Drobo

Drobo Errors or True Disk Errors ?

I recently suffered multiple dropouts when playing back videos stored on my Drobo V2 (2 x 2TB + 2 x 1TB, 1.3.5 FW, 1.6.1 Dashboard). During those dropouts, which lasted several seconds, the image on the Mac screen was frozen and the 4 Drobo LEDs on the right were blinking green<->red.
No message appeared on Drobo dashboard during those blinking periods.
No write activity was proceeding on the Drobo at the same time.

The Drobo Log shows at the time of the dropouts multiple entries like this one :

Furthermore, the cumulated “block error counts” in the log is 58 (see below the log abstract) concentrated on the sole 2 WD 2TB disks.

What I find extremely curious is that all those “block errors” are equally split on the 2 new WD20EADS 2TB drives I included 3 months ago, and for which I suffered multiple problems (including 2 power outages :frowning: during their lengthy relayout.
If I have had 58 true hard disks errors on those WD 2TB disks, I must have been exceptionally unlucky and have got a batch of faulty drives.
On the other hand, if somehow the Drobo “beyond RAID” sub-structures got corrupted during my problematic relayouts, that may explain why I got zero errors on the 2 drives which were never replaced and plenty of errors on the ones relayouted.

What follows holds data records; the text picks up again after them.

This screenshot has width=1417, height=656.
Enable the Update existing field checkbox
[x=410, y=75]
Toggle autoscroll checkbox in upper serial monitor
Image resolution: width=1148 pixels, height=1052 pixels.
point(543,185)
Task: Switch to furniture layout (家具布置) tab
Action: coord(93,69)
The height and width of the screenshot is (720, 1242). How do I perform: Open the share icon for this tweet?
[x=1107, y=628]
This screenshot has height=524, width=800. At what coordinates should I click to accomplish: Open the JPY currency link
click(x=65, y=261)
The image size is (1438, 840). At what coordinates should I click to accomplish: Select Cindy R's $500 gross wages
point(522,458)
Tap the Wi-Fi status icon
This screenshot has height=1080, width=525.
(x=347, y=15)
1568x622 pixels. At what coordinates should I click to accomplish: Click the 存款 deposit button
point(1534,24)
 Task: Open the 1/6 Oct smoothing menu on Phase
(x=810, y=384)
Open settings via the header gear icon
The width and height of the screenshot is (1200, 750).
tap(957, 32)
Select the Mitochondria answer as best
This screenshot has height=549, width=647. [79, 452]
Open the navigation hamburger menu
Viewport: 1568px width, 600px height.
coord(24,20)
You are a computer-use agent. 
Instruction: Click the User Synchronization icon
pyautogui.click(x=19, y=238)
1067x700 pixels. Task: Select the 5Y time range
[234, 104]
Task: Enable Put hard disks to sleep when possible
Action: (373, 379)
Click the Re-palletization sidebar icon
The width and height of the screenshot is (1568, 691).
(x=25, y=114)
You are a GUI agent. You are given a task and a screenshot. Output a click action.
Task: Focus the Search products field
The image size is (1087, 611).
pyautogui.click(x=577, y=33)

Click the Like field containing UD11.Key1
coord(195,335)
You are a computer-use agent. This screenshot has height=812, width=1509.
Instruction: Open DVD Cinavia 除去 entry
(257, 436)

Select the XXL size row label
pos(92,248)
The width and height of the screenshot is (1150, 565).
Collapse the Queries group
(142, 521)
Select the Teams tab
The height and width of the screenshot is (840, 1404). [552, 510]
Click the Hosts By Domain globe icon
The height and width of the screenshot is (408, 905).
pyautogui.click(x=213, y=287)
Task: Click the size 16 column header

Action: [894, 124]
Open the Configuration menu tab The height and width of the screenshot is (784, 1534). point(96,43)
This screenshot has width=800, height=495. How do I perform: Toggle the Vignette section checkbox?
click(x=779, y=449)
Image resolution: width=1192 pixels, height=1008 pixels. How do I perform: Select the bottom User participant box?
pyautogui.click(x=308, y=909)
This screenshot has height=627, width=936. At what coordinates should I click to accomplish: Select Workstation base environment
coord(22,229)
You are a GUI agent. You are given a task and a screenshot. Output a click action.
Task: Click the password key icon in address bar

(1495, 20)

Does anybody know what is the exact nature of those “block errors” ?
Is there any way to check (outside of Drobo ?) for true disk errors ?
Should I return the 2 disks under warranty ? (assuming I can prove they are defective outside a Drobo…).

Any help appreciated…

PS: and yes, I went through the multiple posts were Drobo users were complaining Drobo was finding faulty drives which tested OK outside of Drobo.
My problem is kind of opposite since the Drobo does not complain about any of my drives, it just takes a walk for several seconds every 10mn or so when reading from them.

[quote]

Error counts (historical included)

disk:

WD-WCAVY0213497 WDCWD20EADS-00R6B0 01.00A01
=> slot : 3
=> block : 28
=> block duplicate : 0
=> block rate (sec/b) : 85762 (list length = 5)
=> FULL timeout : 0
=> RECOVERED timeout : 0
=> DISK START ERROR timeout : 0
=> SHORT timeout : 0
=> SHORT timeout rate : 0/s
=> SHORT timeout total : 0
WD-WCAVY0256462 WDCWD20EADS-00R6B0 01.00A01
=> slot : 0
=> block : 30
=> block duplicate : 0
=> block rate (sec/b) : 350 (list length = 1)
=> FULL timeout : 0
=> RECOVERED timeout : 0
=> DISK START ERROR timeout : 0
=> SHORT timeout : 0
=> SHORT timeout rate : 0/s
=> SHORT timeout total : 0[/quote]

No suggestion from anybody ? Jennifer ??

What make/model drives?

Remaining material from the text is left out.